The triumphant yells of the exultant savages were cut short and turned to howls of dismay by a fusillade which thundered from the south where a crowd of hard-riding, hard-shooting cow-punchers tore out of the thicket like an avalanche and swept over the open sand, yelling and cursing, and then separated to go in hot pursuit of the sprinting Apaches. Some stood up in their stirrups and fired down at a slant, making a short, chopping motion with their heavy Colts; others leaned forward, far over the necks of their horses, and shot with stationary guns; while yet others, with reins dangling free, worked the levers of blue Winchesters so rapidly that the flashes seemed to merge into a continuous flame.
“Thank God! Thank God—an’ Hoppy!” groaned the man at the door of the shack, staggering forward to meet the two men who had lost no time in pursuit of the enemy, but had ridden straight to him.
“I was scared stiff you was done fer!” cried Hopalong, leaping off his horse and shaking hands with his friend, whose hand-clasp was not as strong as usual. “How’s Holden?” he demanded, anxiously.
“He passed. It was a close—” began Red, weakly, but his foreman interposed.
“Shut up, an’ drink this!” ordered Buck, kindly but sternly. “We’ll do the talking for a while; you can tell us all about it later on. Why, hullo!” he cried as Lanky Smith and his two happy companions rode up. “Reckon you must ‘a’ got them pickets.”

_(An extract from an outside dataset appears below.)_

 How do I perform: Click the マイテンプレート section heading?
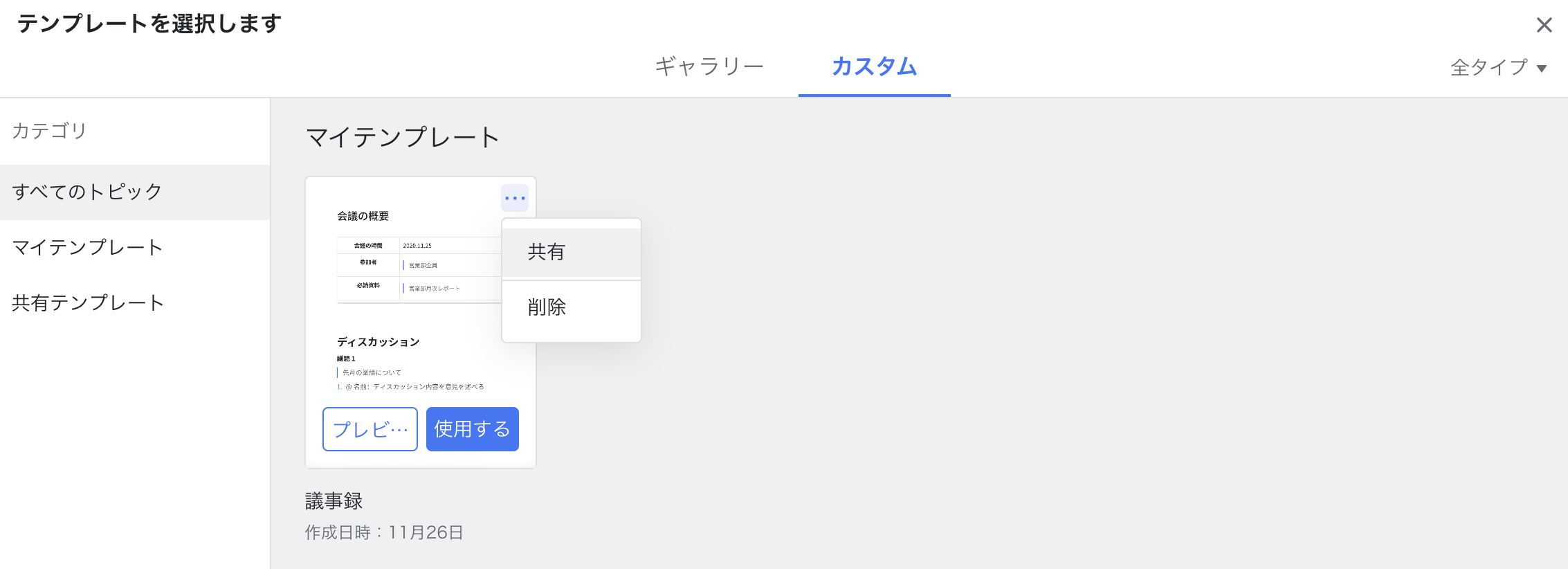click(402, 137)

“Shore we did! Stalked ’em on our bellies, didn’t we, Skinny?” modestly replied Mr. Smith, the roping expert of the Bar-20. “Ropes an’ clubbed guns did the rest. Anyhow, there was only two anywhere near the trail.”
“We didn’t see you,” responded the foreman, tying the knot of a bandage on Mr. Connors’ arm. “An’ we looked sharp, too.”

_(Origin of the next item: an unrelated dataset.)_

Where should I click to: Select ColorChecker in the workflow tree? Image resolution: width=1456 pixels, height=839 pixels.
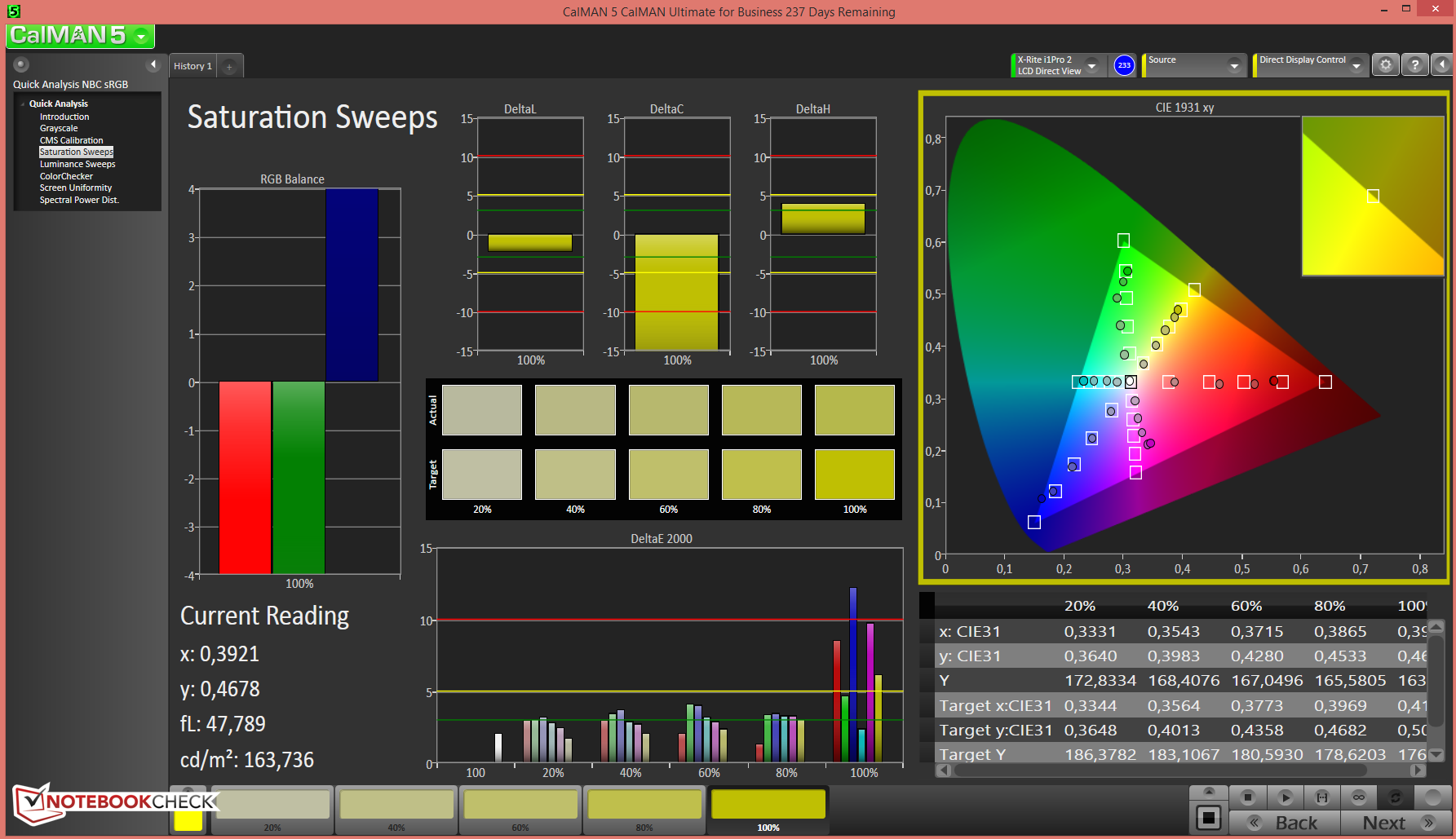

“Reckon we was hunting for more; we sort of forgot what you said about waiting for you,” Mr. Smith replied, grinning broadly.
“An’ you’ve got a good memory now,” smiled Mr. Peters.
“We didn’t find no more, though,” offered Mr. Pete Wilson, with grave regret. “An’ we looked good, too. But we got Red, an’ that’s the whole game. Red, you old son-of-a-gun, you can lick yore weight in powder!”
“It’s too bad about Holden,” muttered Red, sullenly.